Uitspraak
1.Procesverloop in cassatie
2.Beoordeling van de ontvankelijkheid van het beroep
3.Beslissing
10 mei 2022.
Hoge Raad
In deze zaak heeft de Hoge Raad op 10 mei 2022 uitspraak gedaan in een cassatieprocedure die was ingesteld door het openbaar ministerie tegen een arrest van het gerechtshof 's-Hertogenbosch. Het arrest van het hof dateert van 22 augustus 2018 en betreft een economische strafzaak. Het openbaar ministerie heeft zijn principaal cassatieberoep later ingetrokken, waarna de verdachte, geboren in 1952, een incidenteel cassatieberoep heeft ingesteld op basis van artikel 433 lid 2 van het Wetboek van Strafvordering.
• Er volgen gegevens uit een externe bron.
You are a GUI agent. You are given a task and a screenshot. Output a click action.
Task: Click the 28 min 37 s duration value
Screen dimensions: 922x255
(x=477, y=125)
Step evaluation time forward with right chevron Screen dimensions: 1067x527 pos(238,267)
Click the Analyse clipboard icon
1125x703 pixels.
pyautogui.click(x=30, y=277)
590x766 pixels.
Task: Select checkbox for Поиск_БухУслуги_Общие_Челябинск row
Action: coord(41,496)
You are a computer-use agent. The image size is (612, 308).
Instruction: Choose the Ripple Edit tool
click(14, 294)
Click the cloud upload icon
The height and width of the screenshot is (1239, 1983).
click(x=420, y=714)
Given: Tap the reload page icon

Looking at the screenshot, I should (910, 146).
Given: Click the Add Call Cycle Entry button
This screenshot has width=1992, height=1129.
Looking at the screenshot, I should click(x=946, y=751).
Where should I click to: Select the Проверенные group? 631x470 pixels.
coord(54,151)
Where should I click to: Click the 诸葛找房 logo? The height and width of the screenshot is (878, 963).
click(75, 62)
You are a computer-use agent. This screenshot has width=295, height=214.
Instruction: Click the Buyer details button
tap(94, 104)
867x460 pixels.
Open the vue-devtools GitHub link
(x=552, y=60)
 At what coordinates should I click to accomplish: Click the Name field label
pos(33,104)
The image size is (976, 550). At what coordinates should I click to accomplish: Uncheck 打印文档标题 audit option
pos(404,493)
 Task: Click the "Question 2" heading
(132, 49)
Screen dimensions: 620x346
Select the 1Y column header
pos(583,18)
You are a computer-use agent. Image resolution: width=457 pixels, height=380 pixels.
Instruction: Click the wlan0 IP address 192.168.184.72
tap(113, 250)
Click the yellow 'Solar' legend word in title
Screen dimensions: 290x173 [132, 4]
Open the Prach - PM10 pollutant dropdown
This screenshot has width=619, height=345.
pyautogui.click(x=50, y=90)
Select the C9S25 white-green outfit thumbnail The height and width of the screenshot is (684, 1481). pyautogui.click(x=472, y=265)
De advocaat-generaal B.F. Keulen heeft geconcludeerd tot niet-ontvankelijkverklaring van het incidenteel cassatieberoep, omdat het principaal beroep door het openbaar ministerie was ingetrokken. De Hoge Raad heeft deze conclusie gevolgd en de verdachte niet-ontvankelijk verklaard in het incidenteel beroep. Dit arrest is gewezen door de vice-president V. van den Brink als voorzitter, samen met de raadsheren A.L.J. van Strien en T. Kooijmans, en is uitgesproken ter openbare terechtzitting.